National University of Singapore
A paired-sequence protein language model that jointly encodes interacting proteins to predict interactions, binding affinity, and interface contacts.
Most protein language models encode one sequence at a time, learning rich representations of individual proteins but treating interaction partners in isolation. PPLM (Protein-Protein Language Model) instead encodes a pair of sequences jointly, so that the representation of one protein is conditioned on its partner. This lets the model learn interaction-aware features—how two chains recognize and bind one another—directly from sequence, rather than inferring them after the fact from two separately computed embeddings.
PPLM was developed by Jun Liu, Hungyu Chen, and Yang Zhang at the Cancer Science Institute of Singapore (CSI Singapore), National University of Singapore. The work first appeared as a bioRxiv preprint in July 2025 ("A Corporative Language Model for Protein-Protein Interaction, Binding Affinity, and Interface Contact Prediction") and was published in Nature Communications on 10 March 2026 as "A paired sequence language model for protein-protein interaction modeling."
Rather than a single black-box predictor, PPLM is a pretrained backbone that ships with three task-specific heads: PPLM-PPI for binary interaction prediction, PPLM-Affinity for binding-strength estimation, and PPLM-Contact for inter-protein interface residue contacts. This positions PPLM as a general-purpose foundation for protein-pair modeling, complementing structure-prediction tools like AlphaFold-Multimer and single-chain models like ESM2.
PPLM is initialized from the 650M-parameter ESM2 transformer (the 33-layer
esm2_t33_650M model) and continued-pretrained on a corpus of over three
million protein pairs, adapting the single-chain backbone into a paired-sequence
encoder with inter-protein attention. Pretraining was run on four NVIDIA A100
GPUs for 50,000 steps with a gradient-accumulation factor of 32, using the AdamW
optimizer with exponential decay rates β1 = 0.9 and β2 = 0.98. PPLM-Contact
additionally incorporates ESM-MSA-derived features. Across benchmark datasets,
PPLM-PPI improved interaction-prediction accuracy by up to roughly 17% over
leading methods, with consistent gains across multiple species, while
PPLM-Affinity surpassed both sequence-based (ESM2) and structure-based baselines
on binding-affinity estimation.
PPLM targets problems where the unit of interest is a protein pair rather than a single chain. Researchers can use PPLM-PPI for proteome-scale interaction screening and drug-target identification, PPLM-Affinity to rank and prioritize binders during therapeutic and antibody engineering, and PPLM-Contact to map interface residues for guiding mutagenesis or interpreting complex structures. Because the model operates from sequence alone, it is applicable to systems where experimental or predicted structures are unavailable, and the authors note its potential extension to host-pathogen interaction modeling.
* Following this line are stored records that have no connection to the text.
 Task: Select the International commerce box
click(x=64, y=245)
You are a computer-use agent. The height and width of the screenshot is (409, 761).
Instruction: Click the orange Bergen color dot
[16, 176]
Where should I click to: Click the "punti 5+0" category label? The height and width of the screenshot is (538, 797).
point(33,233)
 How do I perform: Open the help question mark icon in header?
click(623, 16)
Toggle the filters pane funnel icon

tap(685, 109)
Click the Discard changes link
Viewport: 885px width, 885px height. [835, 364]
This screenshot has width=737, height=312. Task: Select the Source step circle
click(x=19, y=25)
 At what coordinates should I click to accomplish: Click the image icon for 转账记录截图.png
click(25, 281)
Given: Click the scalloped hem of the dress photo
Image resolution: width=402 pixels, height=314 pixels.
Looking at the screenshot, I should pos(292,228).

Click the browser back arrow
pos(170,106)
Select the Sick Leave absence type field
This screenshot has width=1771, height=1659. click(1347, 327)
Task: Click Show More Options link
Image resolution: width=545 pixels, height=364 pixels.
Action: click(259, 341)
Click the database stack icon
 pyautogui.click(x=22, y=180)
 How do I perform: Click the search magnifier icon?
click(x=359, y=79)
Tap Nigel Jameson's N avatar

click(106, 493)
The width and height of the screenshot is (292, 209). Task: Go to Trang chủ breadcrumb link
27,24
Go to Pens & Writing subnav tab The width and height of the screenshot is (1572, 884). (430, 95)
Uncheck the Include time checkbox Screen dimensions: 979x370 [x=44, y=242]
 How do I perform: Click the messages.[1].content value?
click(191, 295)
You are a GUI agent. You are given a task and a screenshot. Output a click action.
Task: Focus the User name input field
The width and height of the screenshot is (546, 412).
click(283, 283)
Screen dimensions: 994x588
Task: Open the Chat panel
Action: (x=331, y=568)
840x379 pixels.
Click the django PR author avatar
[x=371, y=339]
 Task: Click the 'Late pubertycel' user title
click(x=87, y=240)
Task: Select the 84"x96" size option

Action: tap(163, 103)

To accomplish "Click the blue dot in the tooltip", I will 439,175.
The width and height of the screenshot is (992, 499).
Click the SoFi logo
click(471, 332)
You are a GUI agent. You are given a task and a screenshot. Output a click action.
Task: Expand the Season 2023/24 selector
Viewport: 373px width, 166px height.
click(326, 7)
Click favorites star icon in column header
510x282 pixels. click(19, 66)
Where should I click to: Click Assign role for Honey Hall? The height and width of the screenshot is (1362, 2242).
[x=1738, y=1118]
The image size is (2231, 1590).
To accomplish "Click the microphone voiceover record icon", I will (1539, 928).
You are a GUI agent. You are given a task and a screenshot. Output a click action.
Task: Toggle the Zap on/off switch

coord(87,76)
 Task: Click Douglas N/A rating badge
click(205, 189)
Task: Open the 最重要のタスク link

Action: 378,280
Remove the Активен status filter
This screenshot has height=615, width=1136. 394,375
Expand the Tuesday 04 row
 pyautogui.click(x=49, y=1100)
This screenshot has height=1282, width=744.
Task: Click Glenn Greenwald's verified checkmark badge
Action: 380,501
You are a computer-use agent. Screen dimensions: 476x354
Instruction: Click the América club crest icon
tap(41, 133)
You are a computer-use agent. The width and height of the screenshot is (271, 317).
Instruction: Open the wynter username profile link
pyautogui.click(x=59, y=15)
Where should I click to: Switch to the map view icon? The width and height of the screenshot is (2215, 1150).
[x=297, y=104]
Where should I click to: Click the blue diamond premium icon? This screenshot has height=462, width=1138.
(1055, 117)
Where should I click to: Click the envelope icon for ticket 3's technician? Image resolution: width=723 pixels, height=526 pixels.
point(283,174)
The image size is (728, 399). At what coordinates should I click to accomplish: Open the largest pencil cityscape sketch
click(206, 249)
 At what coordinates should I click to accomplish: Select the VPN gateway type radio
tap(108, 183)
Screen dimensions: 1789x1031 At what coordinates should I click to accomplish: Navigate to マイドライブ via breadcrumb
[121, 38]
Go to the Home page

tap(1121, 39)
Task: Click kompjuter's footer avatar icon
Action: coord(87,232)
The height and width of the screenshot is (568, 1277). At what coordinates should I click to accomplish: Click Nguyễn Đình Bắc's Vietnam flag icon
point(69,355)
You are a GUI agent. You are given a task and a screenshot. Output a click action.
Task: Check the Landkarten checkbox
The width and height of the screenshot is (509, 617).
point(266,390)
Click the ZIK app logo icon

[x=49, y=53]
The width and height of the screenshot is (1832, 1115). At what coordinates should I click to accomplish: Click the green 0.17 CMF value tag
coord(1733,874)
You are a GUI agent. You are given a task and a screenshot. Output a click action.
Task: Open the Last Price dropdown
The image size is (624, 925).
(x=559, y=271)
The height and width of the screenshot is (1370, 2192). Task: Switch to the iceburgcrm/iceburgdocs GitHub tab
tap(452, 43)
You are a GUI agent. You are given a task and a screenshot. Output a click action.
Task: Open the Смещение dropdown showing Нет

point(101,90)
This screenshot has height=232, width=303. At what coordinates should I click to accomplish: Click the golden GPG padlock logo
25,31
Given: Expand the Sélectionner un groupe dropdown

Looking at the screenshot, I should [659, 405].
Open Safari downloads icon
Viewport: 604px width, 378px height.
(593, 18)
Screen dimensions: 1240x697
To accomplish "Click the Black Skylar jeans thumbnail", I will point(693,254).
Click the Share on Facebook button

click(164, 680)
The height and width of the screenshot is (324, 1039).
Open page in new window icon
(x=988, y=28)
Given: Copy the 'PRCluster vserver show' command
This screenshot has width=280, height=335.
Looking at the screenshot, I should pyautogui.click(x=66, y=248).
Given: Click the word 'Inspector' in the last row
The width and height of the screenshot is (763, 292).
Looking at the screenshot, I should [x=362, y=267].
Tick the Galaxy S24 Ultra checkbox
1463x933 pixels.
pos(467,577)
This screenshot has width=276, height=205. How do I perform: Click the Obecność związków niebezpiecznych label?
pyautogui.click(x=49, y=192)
PPLM advances the case that interaction-aware representations are best learned by encoding partners jointly rather than combining independent single-chain embeddings. By packaging a pretrained backbone with interaction, affinity, and contact heads and releasing the weights, the work gives the protein-modeling community a reusable foundation for protein-pair tasks and a sequence-based complement to structure-prediction pipelines. Its reported gains on antibody-antigen and TCR-pMHC affinity—long-standing hard cases for both sequence and structure methods—are particularly relevant to immunology and biologics discovery. The model is restricted to noncommercial use under the PolyForm Noncommercial License, which may limit some industry adoption.